CWV_TOLERANCE_PCT = 0.3
ISSUE_COUNT_TOLERANCE = 3

Performance gets a wide band because Lighthouse is noisy over the network. The other three dimensions are deterministic, so a three-point drift there means the scoring logic actually diverged. Core Web Vitals compare within a 30% envelope, and issue counts allow plus or minus three because the two Lighthouse versions emit minor audits slightly differently.

The harness fires both services in parallel, uses the same x-api-key contract each service exposes, then offloads the blocking Supabase polls to asyncio.to_thread so the two waits overlap:

async def run_one(client, node, python, supabase, url):
    node_id, python_id = str(uuid.uuid4()), str(uuid.uuid4())
    _insert_pending(supabase, node_id, url)
    _insert_pending(supabase, python_id, url)
 
    await asyncio.gather(
        _post_scan(client, node, node_id, url),
        _post_scan(client, python, python_id, url),
    )
 
    node_row, python_row = await asyncio.gather(
        asyncio.to_thread(_wait_for_completion, supabase, node_id),
        asyncio.to_thread(_wait_for_completion, supabase, python_id),
    )

Each URL takes about 20 seconds end-to-end, so with three URLs across two services overlapped, the whole parity sweep finishes in roughly a minute.

What parity revealed

The diff table from the first run:

=== https://example.com
  NODE   completed grade=- perf=0 a11y=100 seo=90 bp=100 lcp=- issues=4
  PYTHON completed grade=B perf=88 a11y=100 seo=90 bp=100 lcp=1204ms issues=4
  PARITY FAILURES:
    - score_performance: node=0 python=88 diff=88 (>10)
    - grade_overall: node=None python=B
    - lcp_ms: node=None python=1204 diff>30%

The Python service looked right. The Node service was returning perf=0 on every URL, and it had been doing it for weeks. Nobody noticed because the HTTP response was a clean 202 Accepted, the scans row went to completed, and the admin dashboard dutifully rendered a gauge at zero. A successful HTTP response just isn't the same thing as a successful scan.

The root cause was a Lighthouse CLI upgrade that broke the Node service's JSON extraction a couple of versions back. It never crashed; it just quietly lost the performance category while every other dimension kept working.

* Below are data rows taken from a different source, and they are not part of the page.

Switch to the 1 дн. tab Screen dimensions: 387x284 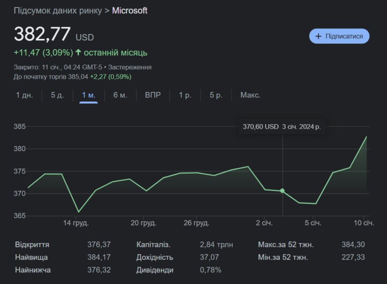[x=25, y=95]
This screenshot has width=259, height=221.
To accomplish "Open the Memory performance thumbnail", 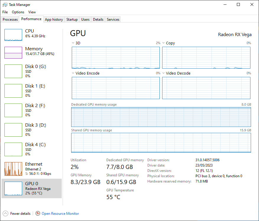I will (x=13, y=53).
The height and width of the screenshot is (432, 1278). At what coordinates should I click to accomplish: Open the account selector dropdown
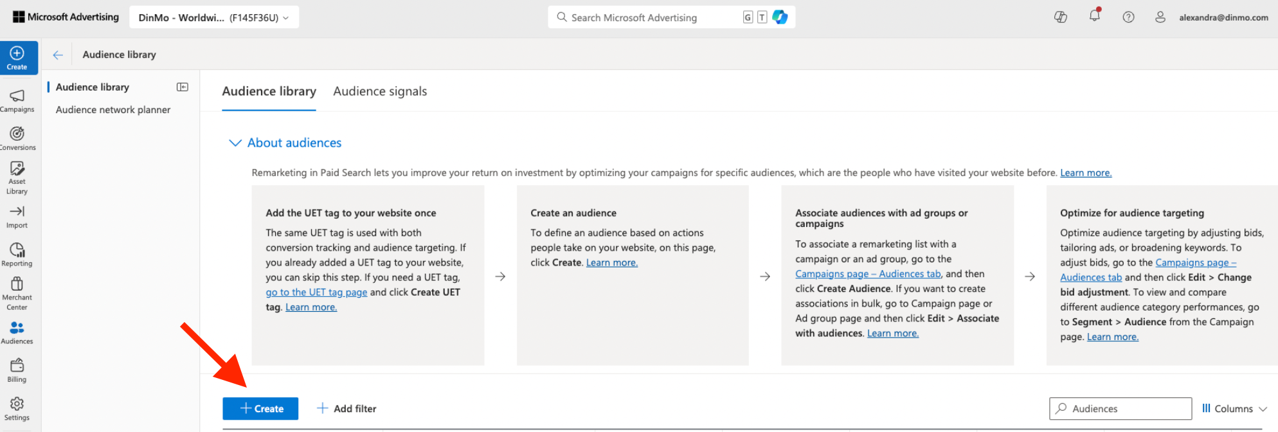(214, 17)
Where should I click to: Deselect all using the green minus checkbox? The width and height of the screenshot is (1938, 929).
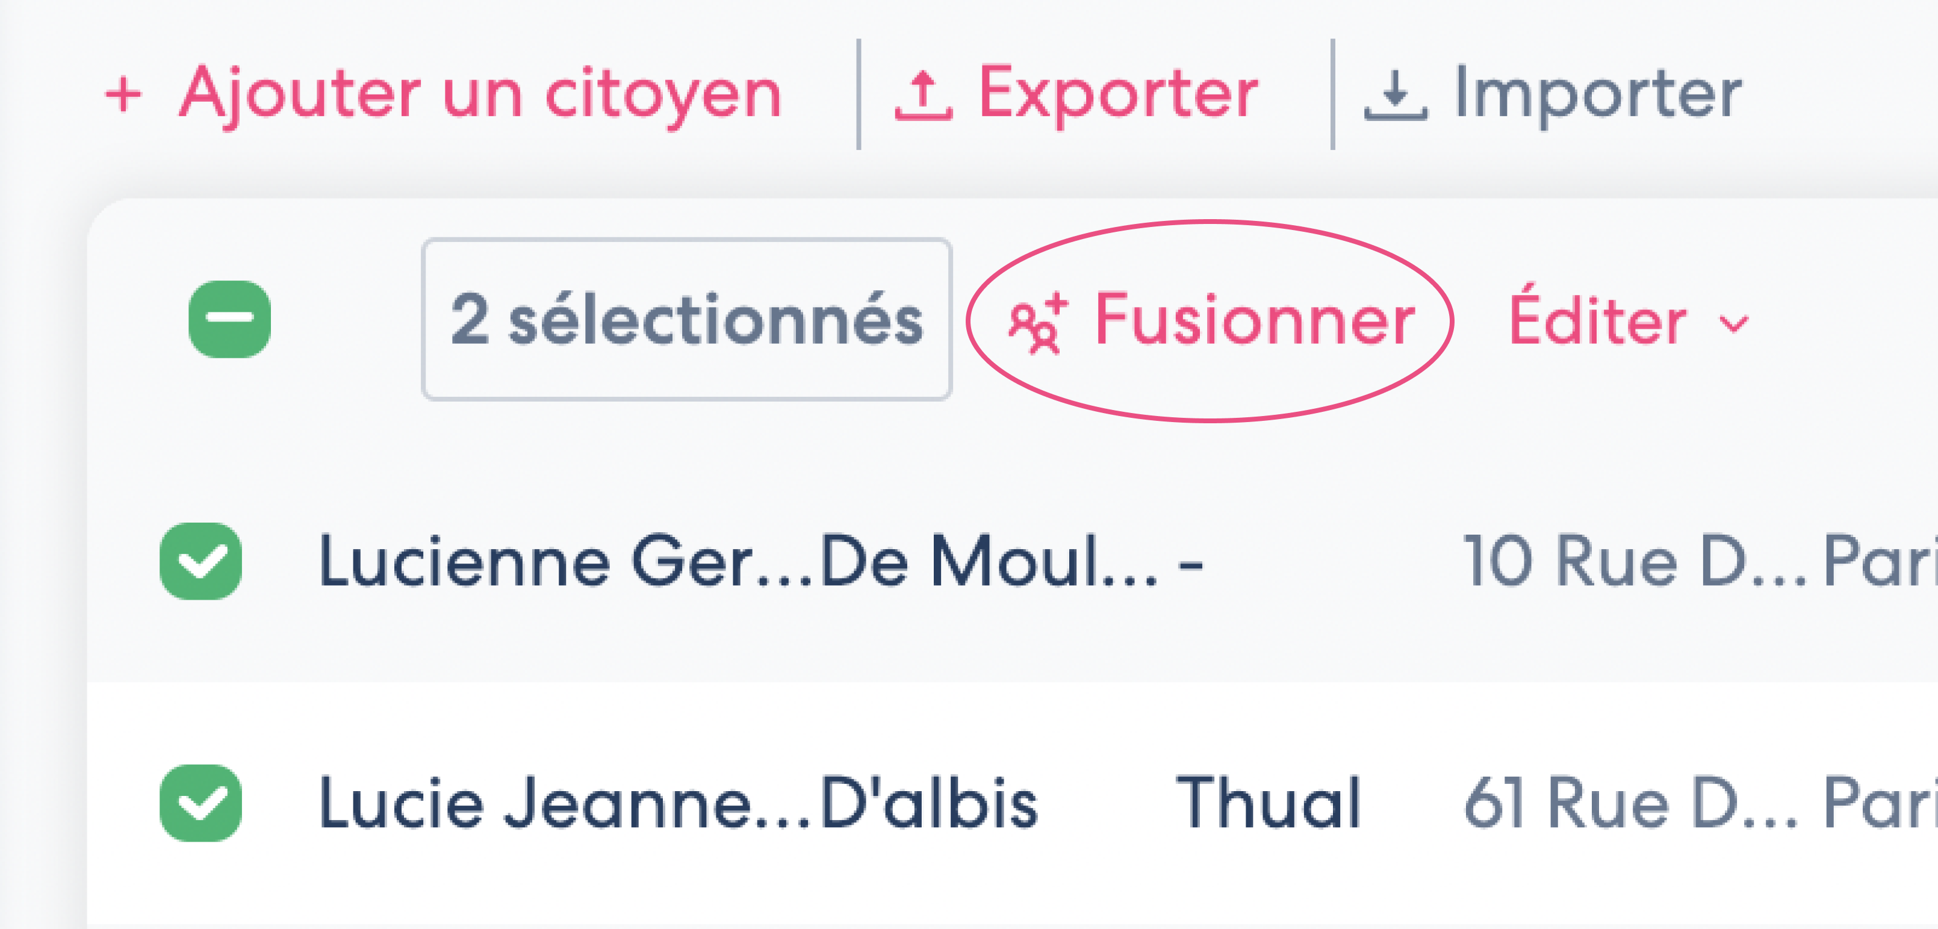(229, 319)
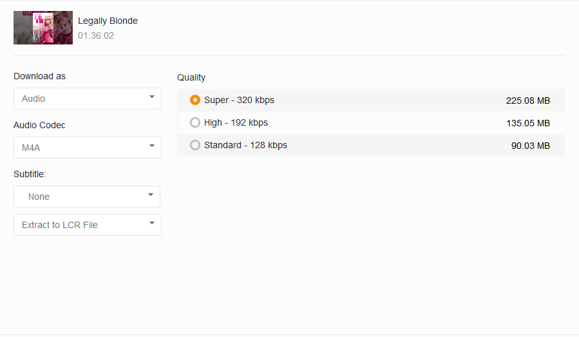Image resolution: width=579 pixels, height=337 pixels.
Task: Click the 90.03 MB file size
Action: click(530, 146)
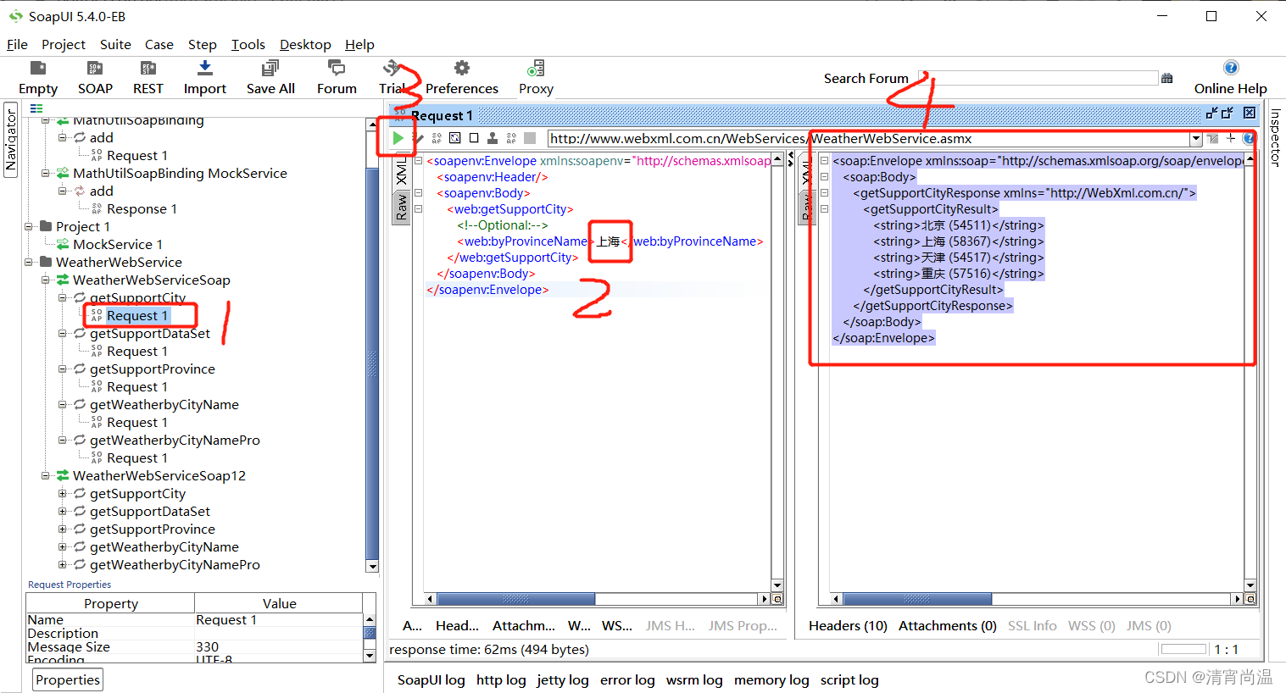Click the Search Forum input field
This screenshot has width=1286, height=693.
tap(1038, 78)
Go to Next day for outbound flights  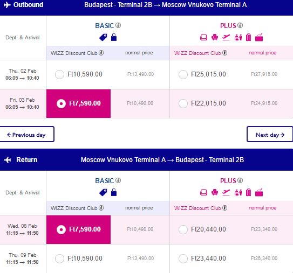270,134
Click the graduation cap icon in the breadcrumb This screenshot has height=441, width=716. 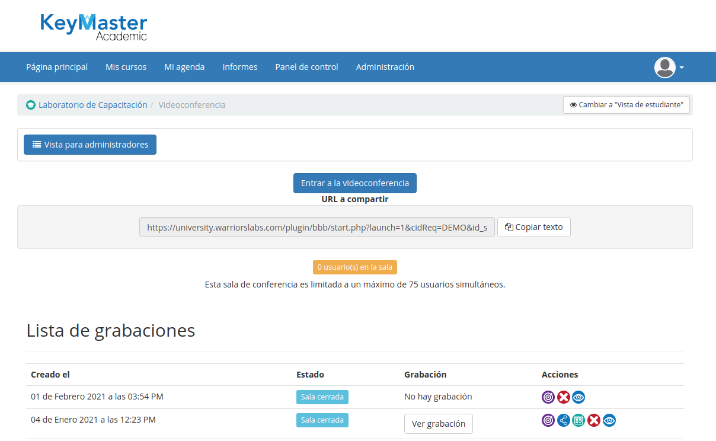pos(31,106)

The logs said "scan completed," the database agreed, and the gauge was flat wrong.

The log problem

You can't alert on "the category is missing," because a missing category looks like a successful scan to everything downstream. You can alert on exceptions, on HTTP status codes, on queue depth, but you can't alert on the absence of an integer that Lighthouse never promised to include in the first place.

Two implementations of the same contract can, though. If service A returns perf=0 and service B returns perf=88 for the same URL, one of them is lying, and the harness doesn't need to know which one is right; it only needs to know they disagree.

The full harness

apps/audit-api/scripts/parity.py

async def main() -> int:
    node, python, supabase = load_env()
    all_pass = True
    async with httpx.AsyncClient() as client:
        for url in TEST_URLS:
            ok, failures = await run_one(client, node, python, supabase, url)
            if ok:
                print("  PARITY OK")
            else:
                all_pass = False
                for failure in failures:
                    print(f"    - {failure}")
    print("OVERALL: PASS" if all_pass else "OVERALL: FAIL")
    return 0 if all_pass else 1

Run it locally with the service URLs and API keys for both the Node and Python instances, plus the Supabase service role key. The script exits non-zero on any mismatch, so it's CI-ready if you want to gate the cutover on it.

Takeaway

During a migration you get something you never have any other time: two working implementations of the same contract sitting side by side. Diff them. The harness that proves the port is right will also tell you when the original was wrong, and that second finding often matters more than the one you set out to get.